Objectif: taux d'emploi de 80%


Bart De Wever a publié ce lundi matin une note de départ pour les négociations gouvernementales flamandes, alors que les directions des 3 partis se réunissent.

Le futur gouvernement flamand veut aider au moins 120.000 Flamands à trouver un emploi ces prochaines années. Objectif: un taux d'emploi de 80%. En 2018, le taux d'emploi des personnes âgées de 20 à 64 ans s'élevait à 74,6% en Flandre. "Des efforts supplémentaires sont nécessaires pour que tous les Flamands, sans distinction aucune, soient tentés par le travail. Parce qu'un emploi est non seulement le levier le plus important dans la lutte contre la pauvreté, mais est également la clé du bien-être personnel et social", précise M. De Wever.

Sa note indique encore que l'agence flamande pour l'emploi VDAB (l'équivalent du Forem en Wallonie et d'Actiris à Bruxelles, ndlr) doit renforcer sa coopération avec les autorités locales et les entreprises. De cette manière, les demandeurs d'emploi, les nouveaux arrivants et les personnes inactives pourront être guidés de manière intensive par une formation, un recyclage et une voie d'accès au travail. "Chaque nouvel arrivant ayant une perspective professionnelle sera également obligé de s'inscrire auprès du VDAB", poursuit l'informateur.
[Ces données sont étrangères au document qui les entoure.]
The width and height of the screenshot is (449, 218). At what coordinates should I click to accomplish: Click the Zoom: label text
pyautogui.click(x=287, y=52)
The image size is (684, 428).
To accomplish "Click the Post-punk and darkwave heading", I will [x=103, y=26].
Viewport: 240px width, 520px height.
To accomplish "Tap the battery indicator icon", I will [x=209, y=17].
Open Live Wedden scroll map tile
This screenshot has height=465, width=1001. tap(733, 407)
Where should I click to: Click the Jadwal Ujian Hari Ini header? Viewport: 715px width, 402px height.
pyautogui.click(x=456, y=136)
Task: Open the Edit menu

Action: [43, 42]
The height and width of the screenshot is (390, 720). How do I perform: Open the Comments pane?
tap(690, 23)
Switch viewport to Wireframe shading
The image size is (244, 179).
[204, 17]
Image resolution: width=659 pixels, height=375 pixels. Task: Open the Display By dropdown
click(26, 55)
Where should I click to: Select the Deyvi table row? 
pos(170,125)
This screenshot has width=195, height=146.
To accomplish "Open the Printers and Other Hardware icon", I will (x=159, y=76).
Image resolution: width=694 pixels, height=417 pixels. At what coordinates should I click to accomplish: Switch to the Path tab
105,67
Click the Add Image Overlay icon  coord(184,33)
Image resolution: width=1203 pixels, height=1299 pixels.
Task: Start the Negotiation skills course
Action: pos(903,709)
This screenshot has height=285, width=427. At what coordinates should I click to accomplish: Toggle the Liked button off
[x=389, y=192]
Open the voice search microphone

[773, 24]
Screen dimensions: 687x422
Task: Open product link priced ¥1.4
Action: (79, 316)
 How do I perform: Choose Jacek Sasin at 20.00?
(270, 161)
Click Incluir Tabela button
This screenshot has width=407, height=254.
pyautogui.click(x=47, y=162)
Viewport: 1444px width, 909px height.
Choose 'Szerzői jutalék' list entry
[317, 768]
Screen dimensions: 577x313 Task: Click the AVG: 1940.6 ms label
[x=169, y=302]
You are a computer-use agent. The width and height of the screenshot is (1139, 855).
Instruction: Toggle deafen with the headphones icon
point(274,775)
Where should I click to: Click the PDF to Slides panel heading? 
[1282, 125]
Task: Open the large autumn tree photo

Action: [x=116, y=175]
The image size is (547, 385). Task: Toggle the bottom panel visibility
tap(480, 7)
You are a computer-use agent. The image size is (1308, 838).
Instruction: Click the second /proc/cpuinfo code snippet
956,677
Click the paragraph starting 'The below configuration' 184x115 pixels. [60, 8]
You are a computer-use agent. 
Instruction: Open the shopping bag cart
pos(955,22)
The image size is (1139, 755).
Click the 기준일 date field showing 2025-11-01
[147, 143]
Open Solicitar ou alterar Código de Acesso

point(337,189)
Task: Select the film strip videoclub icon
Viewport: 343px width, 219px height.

Objectif: référence mondiale en termes d'innovation

M. De Wever préconise aussi que la Flandre devienne une "référence mondiale" en termes d'innovation, de transformation numérique et de technologie. La Flandre doit pouvoir concurrencer les grands pays scandinaves et se hisser parmi les principaux acteurs européens, estime-t-il encore. Cela se fera avec "un capital de risque supplémentaire, des investissements ciblés dans la recherche et le développement, un réseau 5G à l'échelle de la Région, des procédures d'octroi de licences flexibles et une formation de haut niveau", poursuit le document.


Pas trace de 3 mesures écolo


Le texte initial de l'informateur Bart De Wever stipule que la Flandre doit œuvrer pour la transition vers une société à faibles émissions de carbone. Cela doit être fait principalement en accélérant l'innovation, car c'est la "clé" de la réalisation des engagements contractés par la Belgique et la Flandre dans un contexte européen. La note ne reprend nulle part la proposition d'instaurer une taxe kilométrique - déjà enterrée en avril dernier par le ministre flamand sortant de la Mobilité, Ben Weyts (N-VA) - ou une consigne sur les bouteilles en plastique et les canettes. Quant au "betonstop" (l'interdiction, d'ici 2040, de toute forme d'urbanisation d'espaces ouverts), il est remplacé par un "bouwshift" ("décalage de construction").

Cette "note de départ", doit servir de document de base - il n'est pas "à prendre ou à laisser", a précisé la N-VA - prend aussi en compte la responsabilité et la solidarité comme principes directeurs.